═════ Information given ═════

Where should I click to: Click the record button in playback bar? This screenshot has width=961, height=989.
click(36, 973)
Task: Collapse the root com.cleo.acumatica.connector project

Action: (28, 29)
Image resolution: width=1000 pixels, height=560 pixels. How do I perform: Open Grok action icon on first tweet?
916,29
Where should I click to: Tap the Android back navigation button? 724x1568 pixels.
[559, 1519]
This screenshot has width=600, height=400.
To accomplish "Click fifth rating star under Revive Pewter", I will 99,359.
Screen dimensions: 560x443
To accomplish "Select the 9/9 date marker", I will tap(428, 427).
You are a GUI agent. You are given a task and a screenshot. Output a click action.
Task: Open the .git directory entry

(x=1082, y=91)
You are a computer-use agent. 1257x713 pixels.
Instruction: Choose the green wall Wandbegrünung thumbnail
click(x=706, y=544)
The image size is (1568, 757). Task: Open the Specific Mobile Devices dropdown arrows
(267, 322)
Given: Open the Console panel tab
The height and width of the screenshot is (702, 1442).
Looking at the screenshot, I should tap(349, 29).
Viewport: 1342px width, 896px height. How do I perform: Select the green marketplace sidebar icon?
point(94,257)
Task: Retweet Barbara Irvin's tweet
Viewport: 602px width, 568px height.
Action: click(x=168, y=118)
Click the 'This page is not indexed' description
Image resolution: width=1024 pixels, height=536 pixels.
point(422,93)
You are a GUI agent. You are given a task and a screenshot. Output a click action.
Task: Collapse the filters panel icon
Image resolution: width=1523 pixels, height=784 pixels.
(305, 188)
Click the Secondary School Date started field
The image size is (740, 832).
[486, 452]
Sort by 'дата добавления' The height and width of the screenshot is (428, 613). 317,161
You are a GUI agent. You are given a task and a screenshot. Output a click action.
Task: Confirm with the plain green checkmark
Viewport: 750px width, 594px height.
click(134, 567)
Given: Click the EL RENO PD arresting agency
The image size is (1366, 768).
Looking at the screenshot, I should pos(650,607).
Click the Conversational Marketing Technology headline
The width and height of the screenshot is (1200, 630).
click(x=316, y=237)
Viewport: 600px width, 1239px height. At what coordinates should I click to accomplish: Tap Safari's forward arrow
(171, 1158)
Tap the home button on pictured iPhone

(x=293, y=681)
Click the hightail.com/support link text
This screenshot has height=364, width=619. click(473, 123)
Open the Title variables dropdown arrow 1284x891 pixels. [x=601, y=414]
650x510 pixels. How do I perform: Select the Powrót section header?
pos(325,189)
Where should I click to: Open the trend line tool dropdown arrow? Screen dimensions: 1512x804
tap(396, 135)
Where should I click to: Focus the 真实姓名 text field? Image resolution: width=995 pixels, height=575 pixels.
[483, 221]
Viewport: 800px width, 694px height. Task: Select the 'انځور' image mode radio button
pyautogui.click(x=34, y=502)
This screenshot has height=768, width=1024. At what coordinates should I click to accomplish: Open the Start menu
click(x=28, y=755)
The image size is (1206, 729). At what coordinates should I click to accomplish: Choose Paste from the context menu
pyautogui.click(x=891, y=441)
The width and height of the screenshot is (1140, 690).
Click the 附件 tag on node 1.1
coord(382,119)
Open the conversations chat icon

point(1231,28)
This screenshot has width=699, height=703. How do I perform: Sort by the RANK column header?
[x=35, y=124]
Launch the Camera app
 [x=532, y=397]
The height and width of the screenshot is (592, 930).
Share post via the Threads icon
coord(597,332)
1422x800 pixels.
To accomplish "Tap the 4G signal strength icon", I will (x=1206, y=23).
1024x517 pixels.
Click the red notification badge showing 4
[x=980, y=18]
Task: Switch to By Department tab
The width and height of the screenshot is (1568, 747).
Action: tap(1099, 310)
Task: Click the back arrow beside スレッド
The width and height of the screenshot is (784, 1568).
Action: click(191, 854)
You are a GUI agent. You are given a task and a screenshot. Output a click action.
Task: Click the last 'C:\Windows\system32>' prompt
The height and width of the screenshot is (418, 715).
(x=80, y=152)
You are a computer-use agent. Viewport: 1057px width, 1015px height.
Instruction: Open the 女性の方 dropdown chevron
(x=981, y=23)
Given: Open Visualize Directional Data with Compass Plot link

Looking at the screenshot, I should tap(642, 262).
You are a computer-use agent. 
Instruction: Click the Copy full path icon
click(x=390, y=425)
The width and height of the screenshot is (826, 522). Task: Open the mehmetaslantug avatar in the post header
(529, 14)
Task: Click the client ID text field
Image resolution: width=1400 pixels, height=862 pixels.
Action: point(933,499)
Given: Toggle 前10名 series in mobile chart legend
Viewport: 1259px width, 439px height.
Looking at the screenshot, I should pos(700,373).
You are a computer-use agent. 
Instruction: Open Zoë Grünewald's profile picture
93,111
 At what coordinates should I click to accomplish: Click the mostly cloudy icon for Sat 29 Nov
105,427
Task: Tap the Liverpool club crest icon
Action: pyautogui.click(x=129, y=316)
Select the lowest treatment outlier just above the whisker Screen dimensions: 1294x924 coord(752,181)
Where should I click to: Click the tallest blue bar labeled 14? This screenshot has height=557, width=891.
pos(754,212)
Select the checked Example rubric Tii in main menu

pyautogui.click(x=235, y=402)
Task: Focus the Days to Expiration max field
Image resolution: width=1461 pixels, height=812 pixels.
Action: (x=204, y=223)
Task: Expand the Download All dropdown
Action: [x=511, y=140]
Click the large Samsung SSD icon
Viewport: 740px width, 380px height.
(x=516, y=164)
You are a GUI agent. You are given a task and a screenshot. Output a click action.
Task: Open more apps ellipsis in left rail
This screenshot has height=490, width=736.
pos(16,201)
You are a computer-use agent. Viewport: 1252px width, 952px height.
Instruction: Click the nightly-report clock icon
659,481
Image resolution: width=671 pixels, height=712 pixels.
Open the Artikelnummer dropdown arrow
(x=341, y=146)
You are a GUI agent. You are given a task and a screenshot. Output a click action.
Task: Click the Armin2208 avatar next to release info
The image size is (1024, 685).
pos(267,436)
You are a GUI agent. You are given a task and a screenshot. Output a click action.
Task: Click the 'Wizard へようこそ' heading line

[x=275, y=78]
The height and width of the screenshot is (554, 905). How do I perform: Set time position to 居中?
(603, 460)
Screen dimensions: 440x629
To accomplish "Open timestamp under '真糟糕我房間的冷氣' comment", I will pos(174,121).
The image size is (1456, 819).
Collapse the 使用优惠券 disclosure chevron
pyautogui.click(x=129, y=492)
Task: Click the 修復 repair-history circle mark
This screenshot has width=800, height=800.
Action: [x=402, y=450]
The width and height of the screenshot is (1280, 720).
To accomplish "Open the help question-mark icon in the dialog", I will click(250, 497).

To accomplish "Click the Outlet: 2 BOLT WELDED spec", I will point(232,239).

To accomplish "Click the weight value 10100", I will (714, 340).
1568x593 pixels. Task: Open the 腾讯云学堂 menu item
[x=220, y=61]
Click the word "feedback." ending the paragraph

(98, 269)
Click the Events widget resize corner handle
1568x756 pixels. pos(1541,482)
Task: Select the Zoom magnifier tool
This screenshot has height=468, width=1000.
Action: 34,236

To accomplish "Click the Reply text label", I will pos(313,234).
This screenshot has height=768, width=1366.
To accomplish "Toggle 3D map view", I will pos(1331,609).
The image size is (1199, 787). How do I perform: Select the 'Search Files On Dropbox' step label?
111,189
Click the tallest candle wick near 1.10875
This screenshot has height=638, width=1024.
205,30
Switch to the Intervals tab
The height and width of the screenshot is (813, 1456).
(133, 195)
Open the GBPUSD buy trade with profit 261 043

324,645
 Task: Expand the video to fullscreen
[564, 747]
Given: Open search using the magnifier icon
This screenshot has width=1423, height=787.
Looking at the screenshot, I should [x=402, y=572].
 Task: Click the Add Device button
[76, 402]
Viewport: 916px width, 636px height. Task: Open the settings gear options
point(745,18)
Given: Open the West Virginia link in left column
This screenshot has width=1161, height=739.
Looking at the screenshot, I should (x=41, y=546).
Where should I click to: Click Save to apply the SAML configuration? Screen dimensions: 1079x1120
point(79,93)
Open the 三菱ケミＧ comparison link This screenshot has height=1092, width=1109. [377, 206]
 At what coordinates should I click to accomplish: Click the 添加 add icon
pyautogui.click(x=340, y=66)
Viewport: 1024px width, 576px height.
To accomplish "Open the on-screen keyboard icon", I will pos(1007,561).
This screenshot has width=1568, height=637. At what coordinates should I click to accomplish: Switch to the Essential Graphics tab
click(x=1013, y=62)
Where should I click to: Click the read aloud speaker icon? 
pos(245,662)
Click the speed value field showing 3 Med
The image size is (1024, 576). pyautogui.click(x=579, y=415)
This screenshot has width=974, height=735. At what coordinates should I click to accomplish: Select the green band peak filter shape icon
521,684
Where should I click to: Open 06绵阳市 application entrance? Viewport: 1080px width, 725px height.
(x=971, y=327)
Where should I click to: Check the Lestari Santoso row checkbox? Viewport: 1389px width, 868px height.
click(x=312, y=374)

═════

- [Exercise] State how many lines of the records above contain the word "will", giving only that number.

- [Response area] 10